Tradeoff: AT4 — Precomputation vs. On-Demand (the index is precomputed at write time; it pays off only for selective queries; sequential scans beat index scans when many rows match)
Failure Mode: FM5 — Latency Amplification (index lookup triggers random heap fetches; for low-selectivity queries this is slower than sequential scan)
Signal: When query latency is high and the query filters on a column — check if an index exists and whether the query’s selectivity justifies using it. When table inserts are slow — check write amplification from index maintenance.
Exercises
Level 1 — Understand
Why is a B-tree’s branching factor (order) much larger than 2? What property of disk storage drives this design decision?
What is the difference between an index scan and a sequential table scan? Under what conditions does each win?
What traversal order does a stack-based interpreter use to evaluate an arithmetic expression AST? Why this order?
Level 2 — Apply
A PostgreSQL table has 10 million rows. The B-tree index on the primary key uses 8 KB pages and stores 400 entries per page.
What is the height of this B-tree?
How many disk reads does a lookup by primary key require?
A query selects rows where
status = 'active'and 5% of rows havestatus = 'active'. There is an index onstatus. Should PostgreSQL use the index? Justify with complexity analysis.
Level 3 — Design
You are designing a file metadata service for a cloud storage system. The service stores metadata (name, size, owner, permissions, timestamps) for 100 billion files across 10 million directories. Directories can contain up to 1 million files each.
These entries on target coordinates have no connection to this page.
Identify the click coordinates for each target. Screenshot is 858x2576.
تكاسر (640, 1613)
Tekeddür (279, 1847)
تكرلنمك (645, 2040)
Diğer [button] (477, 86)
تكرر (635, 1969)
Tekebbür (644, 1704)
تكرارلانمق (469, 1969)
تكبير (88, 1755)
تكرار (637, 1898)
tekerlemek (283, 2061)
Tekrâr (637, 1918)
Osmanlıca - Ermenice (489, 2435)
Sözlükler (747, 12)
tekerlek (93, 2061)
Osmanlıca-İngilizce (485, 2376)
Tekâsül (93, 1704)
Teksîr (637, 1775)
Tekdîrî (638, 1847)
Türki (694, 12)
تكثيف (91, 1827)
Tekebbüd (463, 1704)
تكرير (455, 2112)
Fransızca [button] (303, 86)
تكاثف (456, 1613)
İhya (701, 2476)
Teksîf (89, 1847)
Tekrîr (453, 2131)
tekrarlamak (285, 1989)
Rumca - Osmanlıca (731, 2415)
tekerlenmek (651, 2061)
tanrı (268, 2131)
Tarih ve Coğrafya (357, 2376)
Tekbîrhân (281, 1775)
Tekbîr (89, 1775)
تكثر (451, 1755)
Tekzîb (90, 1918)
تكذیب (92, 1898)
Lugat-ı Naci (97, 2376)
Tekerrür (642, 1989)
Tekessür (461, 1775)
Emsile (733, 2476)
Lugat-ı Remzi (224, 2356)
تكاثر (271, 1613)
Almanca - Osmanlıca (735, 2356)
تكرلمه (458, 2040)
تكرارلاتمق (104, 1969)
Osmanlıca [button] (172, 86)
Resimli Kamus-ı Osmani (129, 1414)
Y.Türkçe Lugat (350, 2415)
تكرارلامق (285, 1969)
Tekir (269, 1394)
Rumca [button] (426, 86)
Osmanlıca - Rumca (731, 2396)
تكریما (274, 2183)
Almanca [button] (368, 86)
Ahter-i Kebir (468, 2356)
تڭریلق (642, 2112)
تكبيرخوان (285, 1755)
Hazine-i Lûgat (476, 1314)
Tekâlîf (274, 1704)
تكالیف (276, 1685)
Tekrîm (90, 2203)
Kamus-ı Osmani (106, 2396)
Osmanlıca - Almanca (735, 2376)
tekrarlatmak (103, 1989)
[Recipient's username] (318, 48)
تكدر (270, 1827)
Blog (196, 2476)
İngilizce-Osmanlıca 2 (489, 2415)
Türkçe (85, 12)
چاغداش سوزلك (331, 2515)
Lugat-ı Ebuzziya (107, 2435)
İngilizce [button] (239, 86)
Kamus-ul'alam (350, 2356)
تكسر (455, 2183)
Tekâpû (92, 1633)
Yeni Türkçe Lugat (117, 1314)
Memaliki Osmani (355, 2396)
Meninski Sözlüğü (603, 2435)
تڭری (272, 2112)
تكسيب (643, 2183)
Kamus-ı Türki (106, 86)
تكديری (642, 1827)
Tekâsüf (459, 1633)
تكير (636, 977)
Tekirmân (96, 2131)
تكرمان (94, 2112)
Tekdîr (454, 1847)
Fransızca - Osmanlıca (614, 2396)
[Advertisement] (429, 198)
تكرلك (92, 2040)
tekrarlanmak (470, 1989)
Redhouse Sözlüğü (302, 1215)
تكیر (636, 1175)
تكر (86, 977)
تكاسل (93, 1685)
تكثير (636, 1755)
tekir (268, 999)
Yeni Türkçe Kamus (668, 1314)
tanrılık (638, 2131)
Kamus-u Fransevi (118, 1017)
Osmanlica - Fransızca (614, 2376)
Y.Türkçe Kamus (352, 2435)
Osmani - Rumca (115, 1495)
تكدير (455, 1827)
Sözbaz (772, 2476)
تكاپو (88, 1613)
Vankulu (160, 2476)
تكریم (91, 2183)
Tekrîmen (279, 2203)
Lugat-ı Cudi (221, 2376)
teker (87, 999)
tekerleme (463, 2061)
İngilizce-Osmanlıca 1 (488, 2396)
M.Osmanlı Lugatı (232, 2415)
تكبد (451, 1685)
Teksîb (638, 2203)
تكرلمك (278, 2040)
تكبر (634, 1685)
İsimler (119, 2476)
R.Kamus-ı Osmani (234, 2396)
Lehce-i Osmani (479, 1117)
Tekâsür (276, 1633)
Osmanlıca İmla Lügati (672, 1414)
Choose a data structure for directory lookups (finding a file by name within a directory). Justify your choice given the directory size distribution.
The system needs to support prefix search: list all files whose name starts with “report_2024”. How does this change your data structure choice? Name the tradeoff (AT notation).
The system requires that listing all files in a directory returns results in alphabetical order. How does this constraint affect your design? What is the cost?
A complete answer will: walk the reasoning step by step, cite the relevant tradeoff and failure-mode codes, and show the calculation or invariant that supports the conclusion.